No caso das uvas, os proprietários dos terrenos construíram um "lagar comunitário” onde realizavam a pisa das uvas e apenas traziam o mosto.
ilhéu da viúva
É possível também observar um afloramento poupado pela abrasão marinha, conhecido como “Ilhéu da Viúva”, é o símbolo da Reserva da Biosfera de Santana.
Estes rochedos são vulgarmente conhecidos por ilhéus.
Criação da Reserva
A Reserva Natural da Rocha do Navio, criada em 1997, através do Decreto Legislativo Regional n.º 11/97/M, de 30 de julho é uma reserva exclusivamente marinha, surgiu do interesse da população em proteger a diversidade da fauna marinha.

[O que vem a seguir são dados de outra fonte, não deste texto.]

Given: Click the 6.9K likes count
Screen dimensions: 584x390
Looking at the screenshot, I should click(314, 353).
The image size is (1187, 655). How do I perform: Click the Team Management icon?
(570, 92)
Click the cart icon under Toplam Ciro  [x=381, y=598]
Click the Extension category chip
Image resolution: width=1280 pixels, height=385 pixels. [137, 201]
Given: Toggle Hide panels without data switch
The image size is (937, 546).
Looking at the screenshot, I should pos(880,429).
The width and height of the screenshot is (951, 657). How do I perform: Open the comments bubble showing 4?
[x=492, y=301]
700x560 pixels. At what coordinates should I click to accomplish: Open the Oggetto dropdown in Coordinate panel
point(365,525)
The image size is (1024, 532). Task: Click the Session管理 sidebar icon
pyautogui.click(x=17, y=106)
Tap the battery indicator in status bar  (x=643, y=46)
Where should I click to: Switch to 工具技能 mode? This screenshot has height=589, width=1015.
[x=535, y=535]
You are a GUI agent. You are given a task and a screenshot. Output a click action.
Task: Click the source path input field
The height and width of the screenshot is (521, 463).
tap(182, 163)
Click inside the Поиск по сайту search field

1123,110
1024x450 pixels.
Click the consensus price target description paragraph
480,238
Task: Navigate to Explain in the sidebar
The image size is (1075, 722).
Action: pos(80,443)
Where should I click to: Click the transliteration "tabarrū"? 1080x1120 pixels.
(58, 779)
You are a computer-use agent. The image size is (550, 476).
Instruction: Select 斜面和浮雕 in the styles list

Este local situado entre a Ponta de São Jorge e a Ponta do Clérigo, abrange uma área de 1710 hectares, atingindo a profundidade de 100m e é um habitat potencial da foca monge (Monachus monachus), vulgarmente conhecida por lobo-marinho.
Nesta paragem também é possível contactar com as levadas , canais de irrigação tradicionais, e concebidas para transportar água das zonas montanhosas e húmidas do norte para as áreas deprimidas e mais secas localizadas na costa sul da Madeira.
Tem cerca de 3000 kms de extensão total e encontram-se em funcionamento desde o século XV.
OO sistema de levadas é considerado um “monumento vivo”, um exemplo de engenharia hidráulica e sabedoria e resiliência de um povo.